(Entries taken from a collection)
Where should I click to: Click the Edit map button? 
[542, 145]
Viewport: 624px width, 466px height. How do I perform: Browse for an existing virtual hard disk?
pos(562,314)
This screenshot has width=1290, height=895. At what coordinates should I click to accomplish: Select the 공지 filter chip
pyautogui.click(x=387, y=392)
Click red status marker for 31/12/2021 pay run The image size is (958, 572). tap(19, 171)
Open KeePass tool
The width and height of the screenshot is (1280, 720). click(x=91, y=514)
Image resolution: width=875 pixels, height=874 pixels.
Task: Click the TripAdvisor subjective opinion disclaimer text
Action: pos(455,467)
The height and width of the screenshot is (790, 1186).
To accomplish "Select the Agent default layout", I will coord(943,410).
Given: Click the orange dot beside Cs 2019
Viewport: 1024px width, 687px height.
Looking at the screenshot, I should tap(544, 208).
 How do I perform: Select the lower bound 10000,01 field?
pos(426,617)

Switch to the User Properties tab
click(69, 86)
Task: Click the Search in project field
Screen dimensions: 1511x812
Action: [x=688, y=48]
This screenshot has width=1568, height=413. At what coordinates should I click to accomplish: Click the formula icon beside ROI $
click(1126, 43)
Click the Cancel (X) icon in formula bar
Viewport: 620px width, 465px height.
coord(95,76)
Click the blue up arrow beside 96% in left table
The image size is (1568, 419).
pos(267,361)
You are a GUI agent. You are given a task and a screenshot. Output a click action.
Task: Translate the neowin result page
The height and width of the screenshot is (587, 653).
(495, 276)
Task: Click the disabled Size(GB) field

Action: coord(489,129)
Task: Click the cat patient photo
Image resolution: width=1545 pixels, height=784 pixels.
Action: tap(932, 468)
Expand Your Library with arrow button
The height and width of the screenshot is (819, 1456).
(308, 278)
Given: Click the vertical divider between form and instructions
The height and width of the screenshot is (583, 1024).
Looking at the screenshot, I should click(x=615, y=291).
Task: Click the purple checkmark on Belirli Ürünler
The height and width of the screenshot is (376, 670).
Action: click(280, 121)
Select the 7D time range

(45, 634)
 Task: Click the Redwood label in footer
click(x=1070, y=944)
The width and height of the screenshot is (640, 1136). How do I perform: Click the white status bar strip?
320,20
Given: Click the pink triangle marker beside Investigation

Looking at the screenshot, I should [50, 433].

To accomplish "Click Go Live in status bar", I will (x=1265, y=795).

* [TASK PROMPT]: Set down every entry exactly as it appears.

* [TASK ANSWER]:
Where should I click to: Click the Edit map button? 
[542, 145]
Viewport: 624px width, 466px height. How do I perform: Browse for an existing virtual hard disk?
pos(562,314)
This screenshot has width=1290, height=895. At what coordinates should I click to accomplish: Select the 공지 filter chip
pyautogui.click(x=387, y=392)
Click red status marker for 31/12/2021 pay run The image size is (958, 572). tap(19, 171)
Open KeePass tool
The width and height of the screenshot is (1280, 720). click(x=91, y=514)
Image resolution: width=875 pixels, height=874 pixels.
Task: Click the TripAdvisor subjective opinion disclaimer text
Action: pos(455,467)
The height and width of the screenshot is (790, 1186).
To accomplish "Select the Agent default layout", I will coord(943,410).
Given: Click the orange dot beside Cs 2019
Viewport: 1024px width, 687px height.
Looking at the screenshot, I should tap(544, 208).
 How do I perform: Select the lower bound 10000,01 field?
pos(426,617)

Switch to the User Properties tab
click(69, 86)
Task: Click the Search in project field
Screen dimensions: 1511x812
Action: [x=688, y=48]
This screenshot has width=1568, height=413. At what coordinates should I click to accomplish: Click the formula icon beside ROI $
click(1126, 43)
Click the Cancel (X) icon in formula bar
Viewport: 620px width, 465px height.
coord(95,76)
Click the blue up arrow beside 96% in left table
The image size is (1568, 419).
pos(267,361)
You are a GUI agent. You are given a task and a screenshot. Output a click action.
Task: Translate the neowin result page
The height and width of the screenshot is (587, 653).
(495, 276)
Task: Click the disabled Size(GB) field

Action: coord(489,129)
Task: Click the cat patient photo
Image resolution: width=1545 pixels, height=784 pixels.
Action: tap(932, 468)
Expand Your Library with arrow button
The height and width of the screenshot is (819, 1456).
(308, 278)
Given: Click the vertical divider between form and instructions
The height and width of the screenshot is (583, 1024).
Looking at the screenshot, I should click(x=615, y=291).
Task: Click the purple checkmark on Belirli Ürünler
The height and width of the screenshot is (376, 670).
Action: click(280, 121)
Select the 7D time range

(45, 634)
 Task: Click the Redwood label in footer
click(x=1070, y=944)
The width and height of the screenshot is (640, 1136). How do I perform: Click the white status bar strip?
320,20
Given: Click the pink triangle marker beside Investigation

Looking at the screenshot, I should [50, 433].

To accomplish "Click Go Live in status bar", I will (x=1265, y=795).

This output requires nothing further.